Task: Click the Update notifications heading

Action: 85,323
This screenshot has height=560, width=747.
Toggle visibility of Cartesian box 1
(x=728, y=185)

-- -- --

_What you are asked to do_. Up to and including the last line of the data, copy each line exactly, starting with the line that contains "This screenshot has height=560, width=747.".

_Solution for this problem_.
This screenshot has height=560, width=747.
Toggle visibility of Cartesian box 1
(x=728, y=185)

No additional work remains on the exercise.